Rives says: “We considered all kinds of alternatives that could possibly either put in new operations or shore up how we distributed costs at those branches. And, really, none of them made good economic sense.

“We asked ourselves, ‘Is there anything on the horizon that would make the answer different two years from now, or five years from now?’ And the answer was, ‘no.’”

ORIGINS OF THE EIGHTH DISTRICT
The St. Louis Fed, importantly, is not closing its Little Rock and Louisville branches. The current events represent the latest in the evolution of the Eighth District branches, albeit the most dramatic changes in the nearly 90-year history of the three branches.

To learn how the branches came into existence, one must go back nearly a century to the creation of the Eighth District. When the Federal Reserve Act was enacted in 1913, St. Louis was the fourth-largest city in the United States. In addition to being a major railroad hub, St. Louis was the world’s largest fur market, the nation’s third-largest manufacturing city, a major livestock market, a brewing center, a leading distributor of dry goods, as well as a leading banking center.

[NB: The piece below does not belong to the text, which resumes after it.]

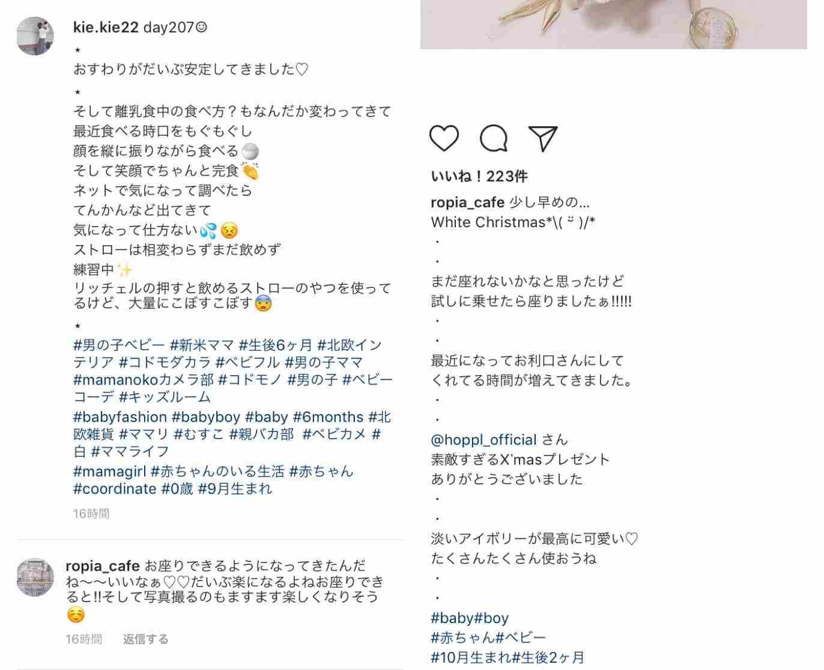Open #coordinate hashtag

click(x=115, y=489)
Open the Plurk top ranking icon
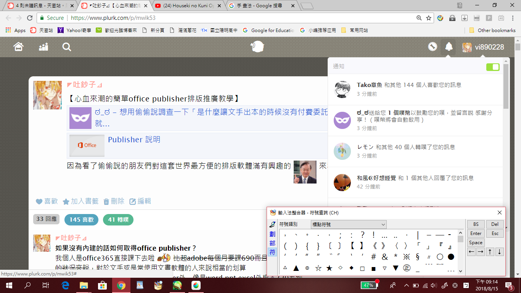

The Federal Reserve Act called for between eight and 12 Reserve districts. Competition among cities was fierce. A total of 37 cities made formal pitches to the Federal Reserve Bank Organizing Committee. Because of St. Louis’ size and economic significance to the nation, city representatives were confident that St. Louis would be selected. What concerned officials more was the size of the territory St. Louis would be granted. They sought to be awarded one of the four largest regional banks, hoping for all or parts of 12 states to be within its boundaries, according to one newspaper report.

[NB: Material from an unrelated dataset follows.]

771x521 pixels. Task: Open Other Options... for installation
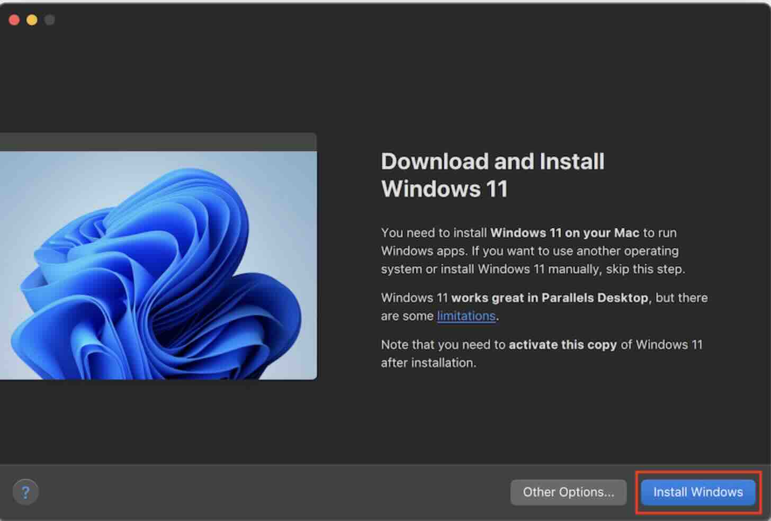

In the book A Foregone Conclusion: The Founding of the Federal Reserve Bank of St. Louis, the St. Louis contingent was said to be pushing for “a long north-and-south axis to ensure a balance of economic interests. The cotton-belt bankers from Tennessee through Arkansas, Mississippi and Louisiana to Texas, with their heavy seasonal demands for credit, should press the Organizing Committee to give St. Louis a self-sufficient district with a variety of economic interests, such as mining and manufacturing, and enough banking resources to absorb seasonal credit demands.”

Within the large territory St. Louis envisioned for its district, eight other cities also were seeking selection: Kansas City, Memphis, New Orleans, Indianapolis, Nashville, Dallas, Houston and Fort Worth. In an attempt at gentle persuasion, those hoping to land a Reserve bank in St. Louis sent a letter to bankers in many of these cities to inform them that there would more than likely be 10 to 15 branches in a St. Louis district, each with local control through a seven-member board.

Eighteen banks signed the letter, which was sent to their correspondent banks. The bankers said that in a 12-state district headquartered in St. Louis, “every point could be served more satisfactorily through the branches of the St. Louis Reserve Bank than through smaller banks or through banks located in districts not so diversified. It is the evident and proper intent of the law to allow the free use of branches so that all privileges could be carried near to all the people, no matter where the district bank be located.”

In January 1914, St. Louis made its case to Organizing Committee members William G. McAdoo, the secretary of the Treasury, and David Houston, the secretary of Agriculture. In an ambitious proposal—though one scaled back from the previously reported version—Festus Wade, president of the St. Louis Clearing House Association, presented St. Louis as “District Five” of a Federal Reserve consisting of eight districts.

When the Organizing Committee made its announcement on April 2, 1914, 12 districts—the maximum allowed by the Federal Reserve Act—were created, with St. Louis named as head office of the Eighth District. The inclusion of districts headquartered in Kansas City and Dallas cut into the west and southwest areas that St. Louis desired for its district. Mainly, that included Texas, Oklahoma and western Missouri. The Eighth District’s size, nearly 150,000 square miles, was the fourth smallest among all districts, behind Philadelphia, New York and Boston.

ALONG CAME THE BRANCHES
The notion of 10 to 15 branches sprinkled throughout the St. Louis Federal Reserve District never materialized. But within four years of the St. Louis Fed’s swinging open its doors in November 1914, three branches were established. They were located in Little Rock, Louisville and Memphis.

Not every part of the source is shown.